— START OF Material —

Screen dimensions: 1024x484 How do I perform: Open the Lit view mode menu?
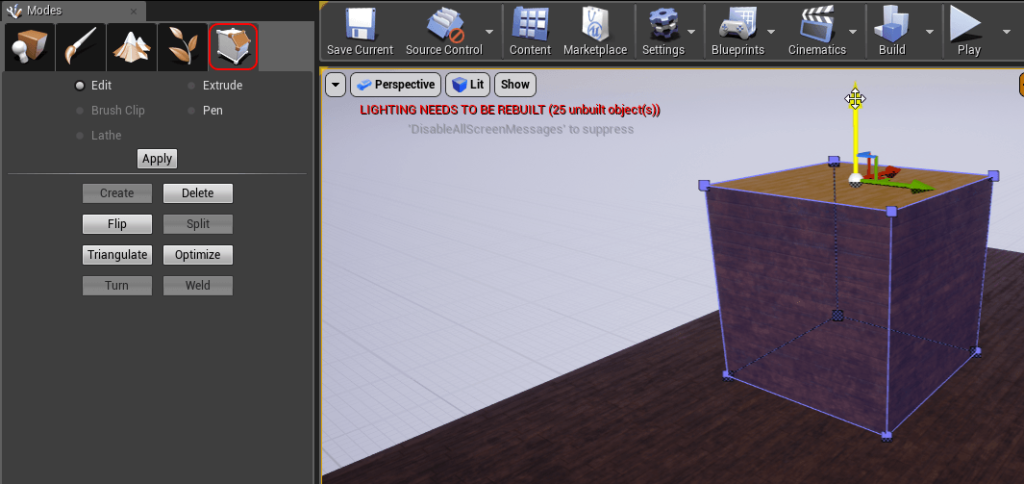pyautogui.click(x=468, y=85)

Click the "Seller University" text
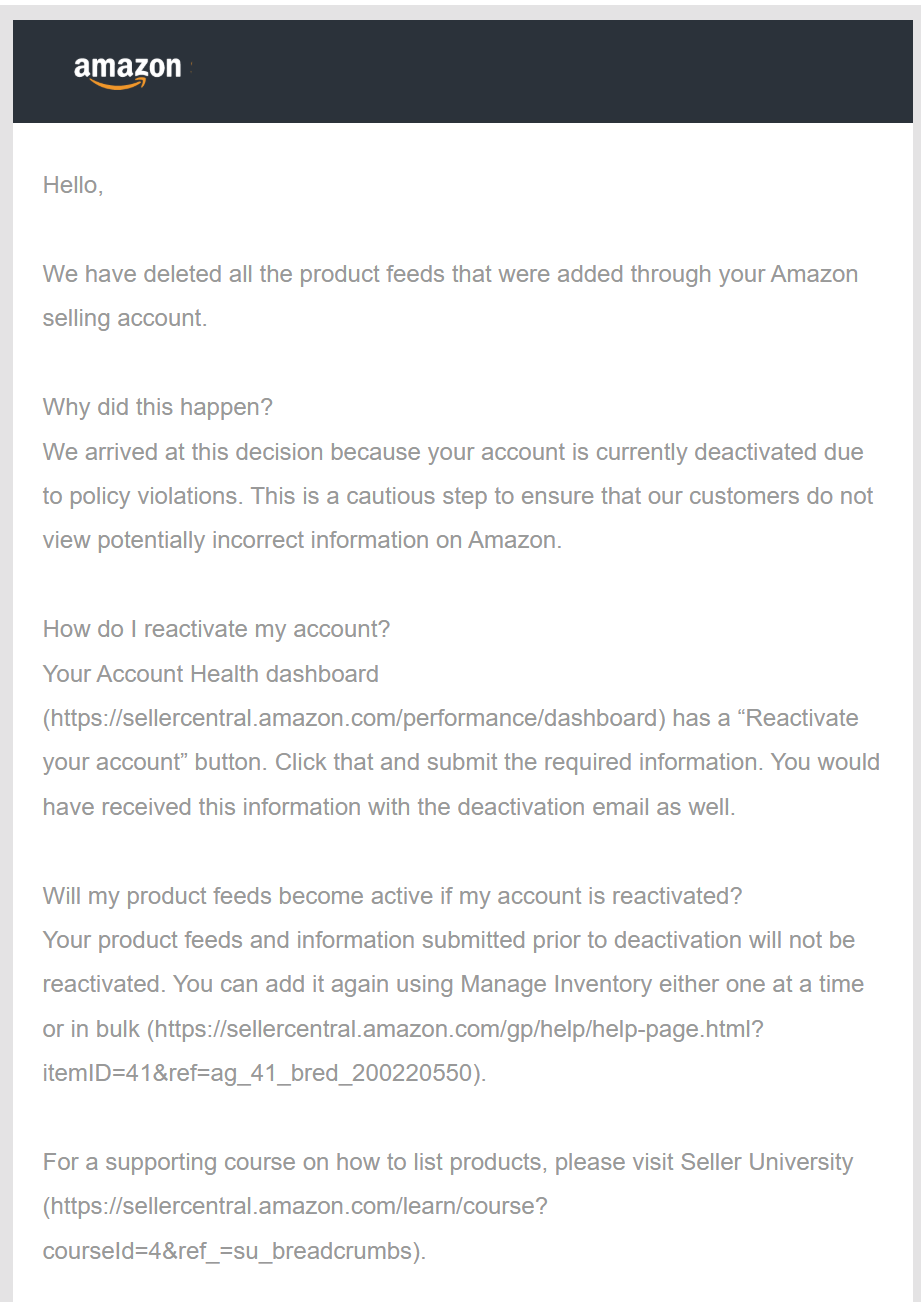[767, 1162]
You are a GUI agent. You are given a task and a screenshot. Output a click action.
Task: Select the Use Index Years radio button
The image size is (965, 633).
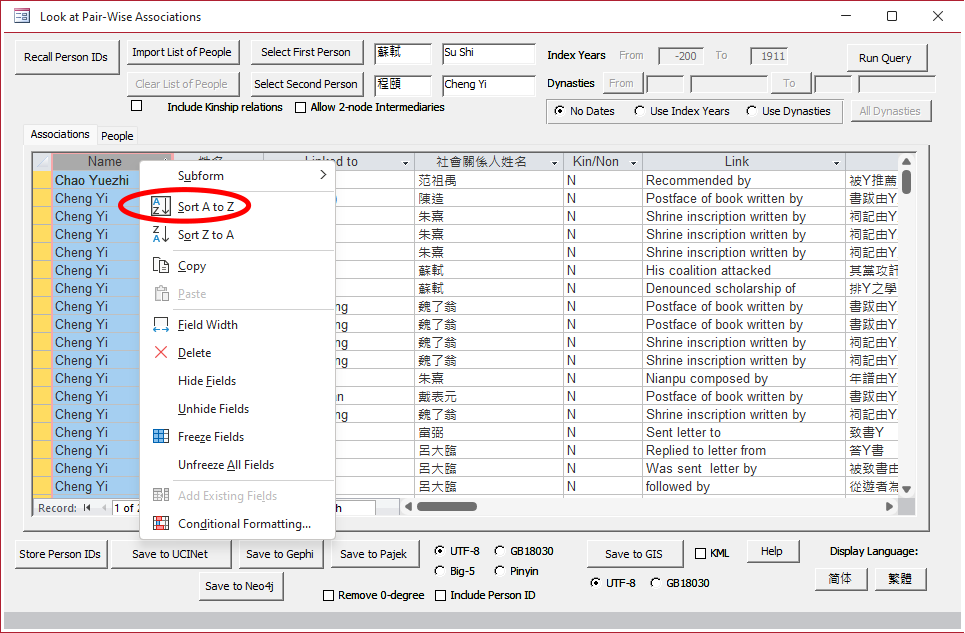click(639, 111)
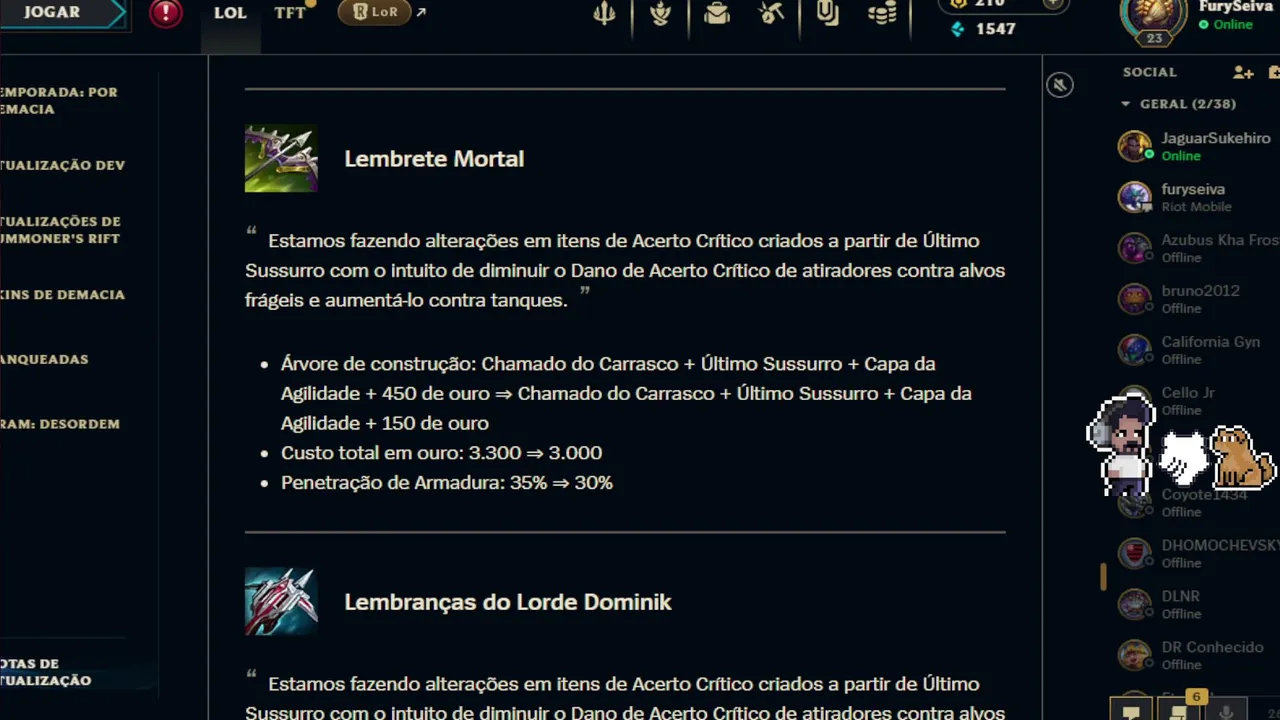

— END OF Material —
— START OF Material —

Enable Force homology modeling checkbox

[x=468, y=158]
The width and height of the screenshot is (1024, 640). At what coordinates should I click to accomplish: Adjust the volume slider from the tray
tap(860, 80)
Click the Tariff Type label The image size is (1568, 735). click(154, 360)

— END OF Material —

Required work
Convert the lines of the rows above, from the line with "You are a GUI" through the line with "click(639, 111)", into a JSON list of strings. Give one string per line, skip blank lines, and leave the pictures out.

Answer below
[
  "You are a GUI agent. You are given a task and a screenshot. Output a click action.",
  "Task: Select the Use Index Years radio button",
  "The image size is (965, 633).",
  "click(639, 111)"
]